J reconstr Microsurg
DOI: 10.1055/s-0037-1607309
Original Article
Thieme Medical Publishers 333 Seventh Avenue, New York, NY 10001, USA.

Effect of Preoperative Medical Status on Microsurgical Free Flap Reconstructions: A Matched Cohort Analysis of 969 Cases

Denis Ehrl1, 2, Paul I. Heidekrueger1, Milomir Ninkovic1, P. Niclas Broer1
  • 1Department of Plastic, Reconstructive, Hand and Burn Surgery, Bogenhausen Academic Teaching Hospital, Munich, Germany
  • 2Department of Hand Surgery, Plastic Surgery and Aesthetic Surgery, Ludwig-Maximilians-University Munich, Germany
Further Information

Publication History

27 June 2017

24 August 2017

Publication Date:
27 October 2017 (eFirst)


Background Free tissue transfers have become standard for a wide variety of reconstructive purposes. In an era of increasing economic pressure, it is important to precisely define appropriate candidates and indications for a complex surgery to optimize efficiency and patient outcomes. This study evaluates the feasibility to perform microsurgical procedures in a medically compromised patient cohort at a major academic microsurgical center.

Methods Within 7 years, 897 patients underwent 969 microvascular free flap reconstructions. The data were retrospectively screened for patients' demographics, perioperative details, flap survival, surgical complications, and outcomes. The cases were divided into two groups in “low-risk” (American Society of Anesthesiologists [ASA] I and II) or “high-risk” (ASA III and IV) as per the preoperative medical status classified according to the ASA score of physical status.

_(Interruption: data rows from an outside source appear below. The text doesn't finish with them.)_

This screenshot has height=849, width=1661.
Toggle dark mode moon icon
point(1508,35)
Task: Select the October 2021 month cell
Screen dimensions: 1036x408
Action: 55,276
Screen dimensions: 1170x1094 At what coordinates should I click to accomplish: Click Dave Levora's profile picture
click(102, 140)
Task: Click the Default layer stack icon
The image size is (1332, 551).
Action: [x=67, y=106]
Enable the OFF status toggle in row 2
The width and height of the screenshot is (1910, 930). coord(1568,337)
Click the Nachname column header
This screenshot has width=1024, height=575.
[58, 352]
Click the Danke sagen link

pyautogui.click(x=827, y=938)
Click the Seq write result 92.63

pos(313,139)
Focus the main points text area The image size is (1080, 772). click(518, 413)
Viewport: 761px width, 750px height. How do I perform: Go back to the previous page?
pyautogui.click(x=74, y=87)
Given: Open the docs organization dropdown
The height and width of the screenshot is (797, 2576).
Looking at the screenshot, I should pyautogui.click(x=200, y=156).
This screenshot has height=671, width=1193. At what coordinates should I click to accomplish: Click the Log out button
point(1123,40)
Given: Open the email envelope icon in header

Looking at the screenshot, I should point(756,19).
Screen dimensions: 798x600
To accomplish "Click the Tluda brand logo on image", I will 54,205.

Results Despite the significantly higher prevalence of hypertension, peripheral artery disease, diabetes, obesity, and smoking status in the “high-risk” group (p < 0.05), there was no significant difference in the rate of surgical or medical complications, in operative times regarding overall as well as different flap entities, flap failures, need for revision surgery, or hospital length of stay between the two patient groups during our 3-months follow-up period (p > 0.05).

Conclusion In this study, free flap reconstruction in medically compromised patients was not associated with higher rates of revision surgeries, overall complication rates, or surgery-related costs. Complex microsurgical free flap reconstruction can therefore also be advocated in patients with high preoperative risk constellation.